Pleasure of Coffee Through Paintings


Suna and İnan Kıraç Foundation Kütahya Tiles and Ceramics collection exhibition “Coffee Break” features not just ceramics but also images of coffee scenes from engravings and paintings, to offer an enhanced experience of the history of coffee culture.

Let’s have a closer look at the paintings from the Suna and İnan Kıraç Foundation’s Orientalist Paintings Collection, which feature scenes of people enjoying coffee.

Kahve İçen Kadınlar

Women Drinking Coffee, Jean-Baptiste Vanmour, first half of the 18th century, oil on canvas

This picture depicts the serving of coffee, which was an important preoccupation of harem life; the women, among whom there is also a little girl, have been depicted while serving each other food and coffee, and fortune telling by means of reading coffee grounds. The richly ornate costumes, caps and jewellery reflect the fashion of those days.

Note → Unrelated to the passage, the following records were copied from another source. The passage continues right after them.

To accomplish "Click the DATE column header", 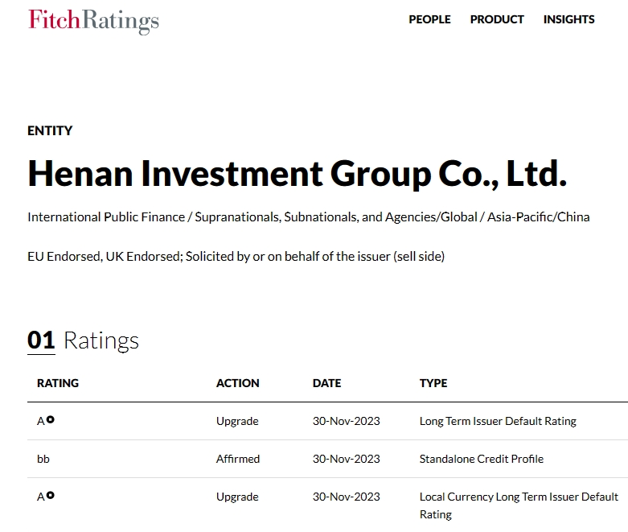I will 326,383.
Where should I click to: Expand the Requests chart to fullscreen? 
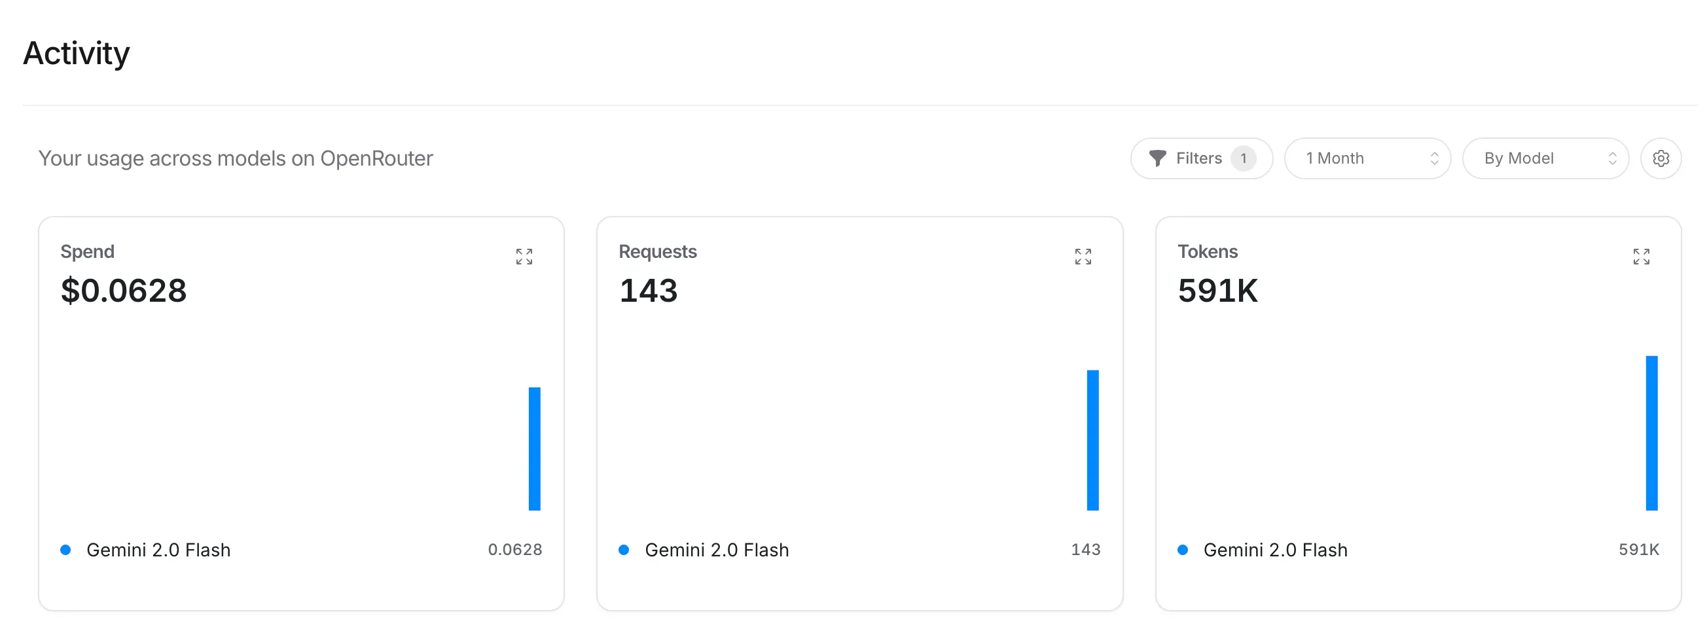[1083, 257]
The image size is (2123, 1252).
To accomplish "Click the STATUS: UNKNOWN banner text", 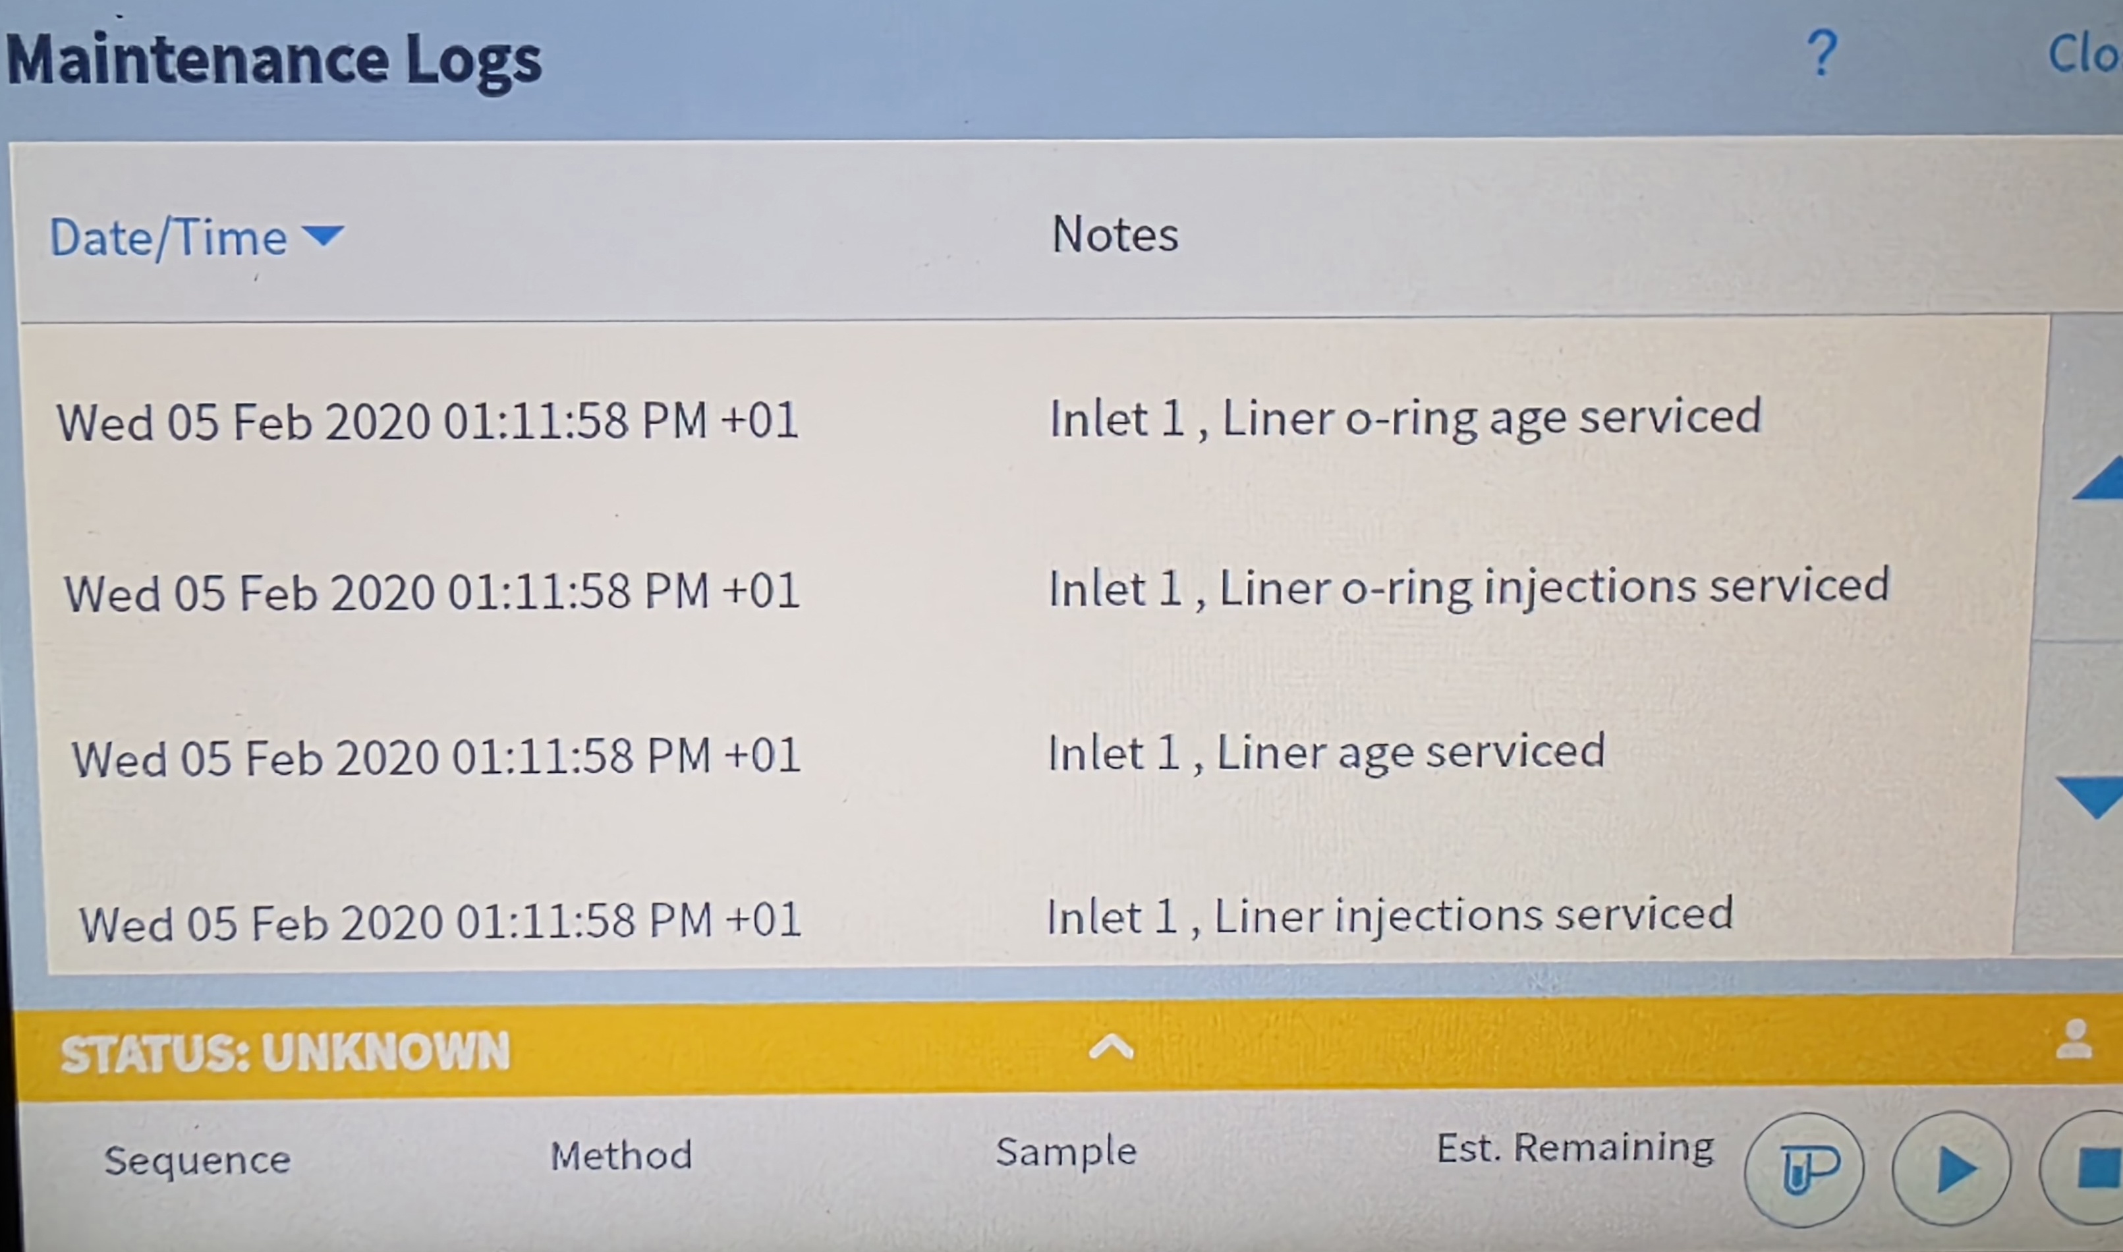I will pyautogui.click(x=285, y=1053).
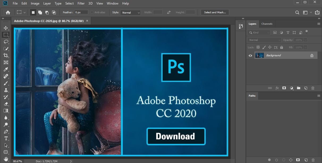The height and width of the screenshot is (163, 322).
Task: Click the Delete layer trash icon
Action: click(x=313, y=88)
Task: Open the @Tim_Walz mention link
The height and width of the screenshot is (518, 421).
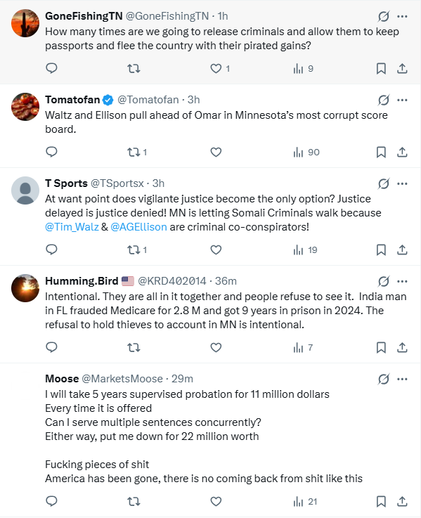Action: 72,227
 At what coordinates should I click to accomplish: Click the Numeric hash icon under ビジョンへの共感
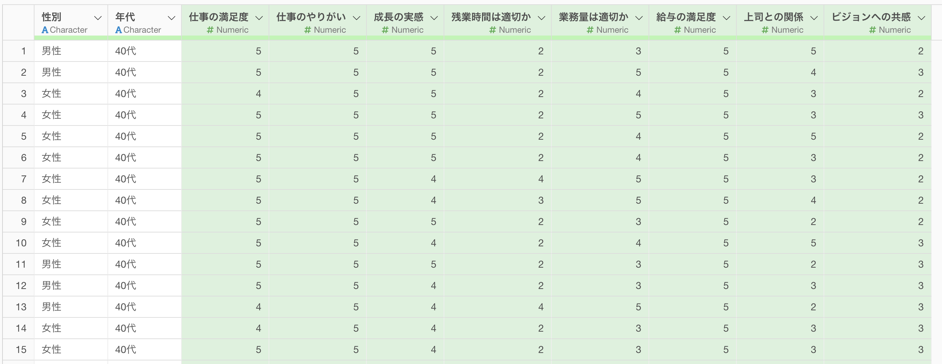873,30
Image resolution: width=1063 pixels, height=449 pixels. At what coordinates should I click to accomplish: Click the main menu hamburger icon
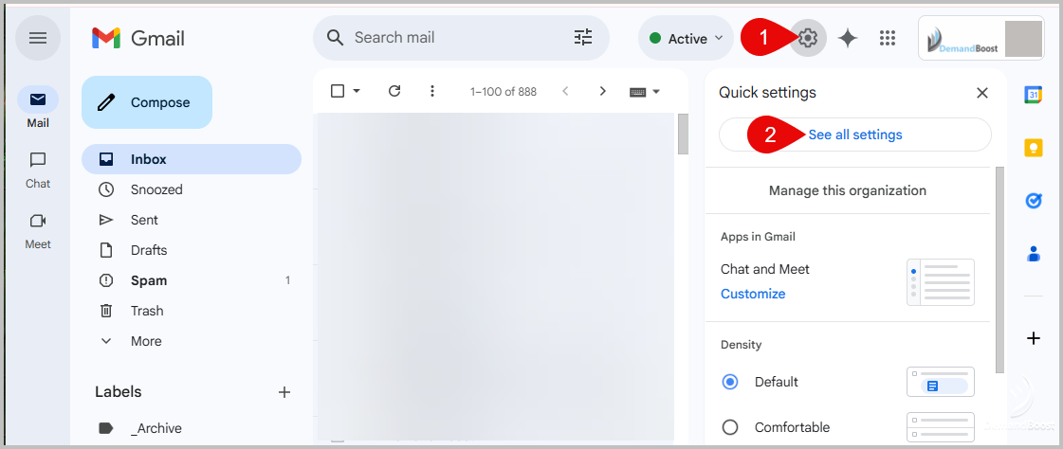tap(38, 38)
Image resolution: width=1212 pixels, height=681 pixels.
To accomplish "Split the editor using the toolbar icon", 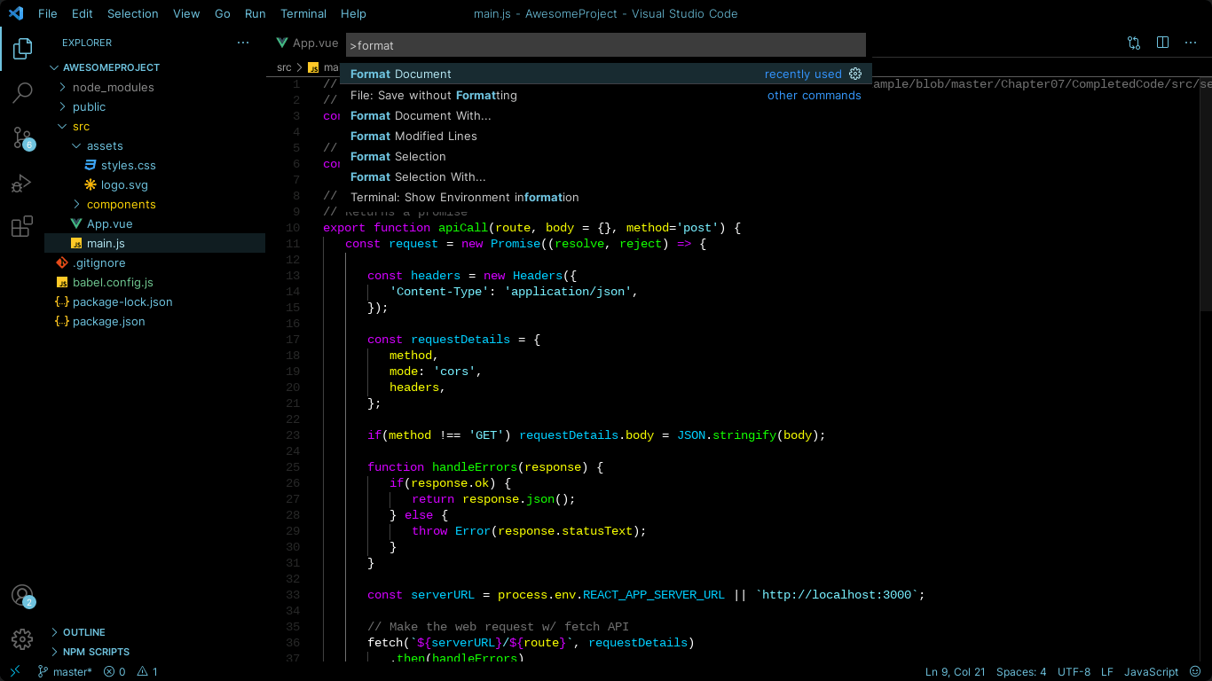I will point(1162,42).
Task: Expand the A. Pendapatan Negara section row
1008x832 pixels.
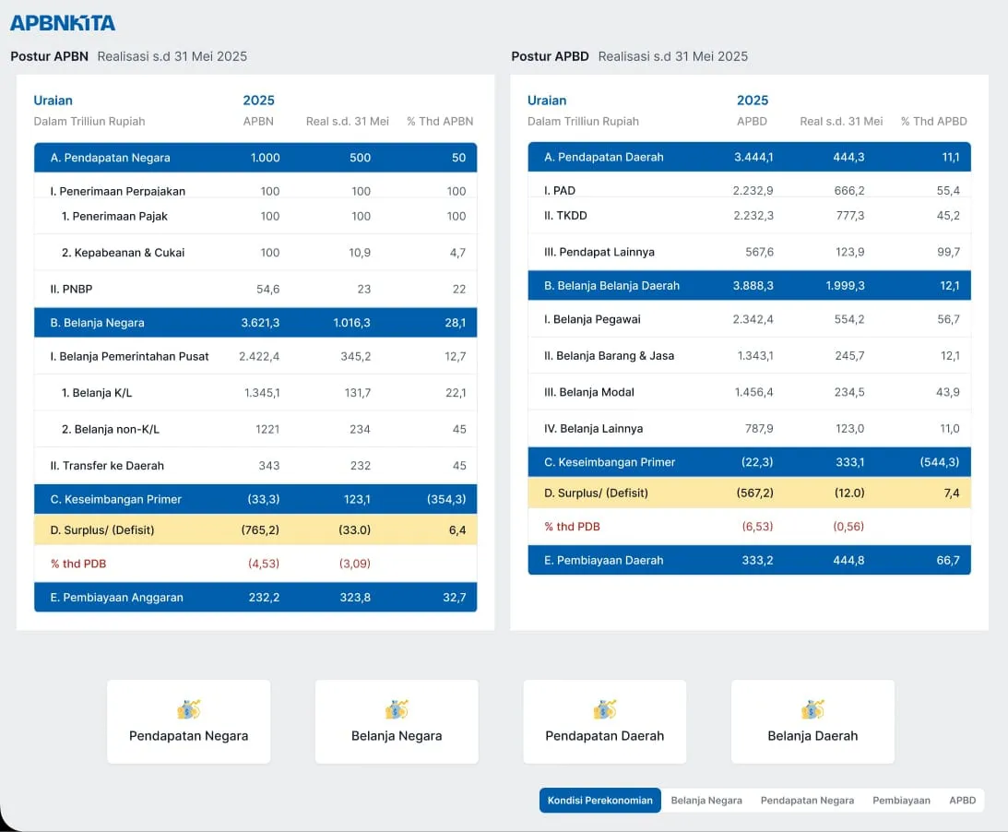Action: (255, 157)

Decoration of the room is very similar to the other harem rooms depicted by Vanmour.


Enjoying Coffee, Unknown painter (French School), first half of the 18th century, oil on canvas

In this painting an Ottoman lady drinking coffee and her servant are depicted in dresses reflecting the fashion sense of the period. Its inspirational source is Vanmour’s Turkish Girl Drinking Coffee on the Divan. Both the necklace of the lady and the ornate headdresses are copied from the pictures of two women in the book Reisen van Cornelis de Bruyn, first published in 1698 by Cornelis de Bruyn, a Dutch traveller and painter who traveled to the region in the 17th century.


Phanariot Greek Ladies, Daniel Valentine Riviere (?), around 1840, mixed media on paper

In this picture, in which the interior of a Greek house in Fener has been depicted, a woman is sitting on a divan like raised platform. Over her baggy trousers she is wearing a shirt of raw silk crepe and üç etek (a dress with a three-panelled skirt), and her cap is tasselled. The pipe held by her servant, the coffee set on the inlaid small table, the fan of ostrich plumes on the floor and the small brazier are all objects reflecting coffee’s place in the daily life of the period.


Servant, Jules Joseph Lefebvre, 1880, oil on canvas

The painting depicts a young girl in front of a wall, the lower part of which has been decorated with ceramic tiles with a floral design. The girl is wearing a white dress with embroidery down its front and a long embroidered belt. She is holding a tray on which there is a decanter and cup of blue-white porcelain and fruits.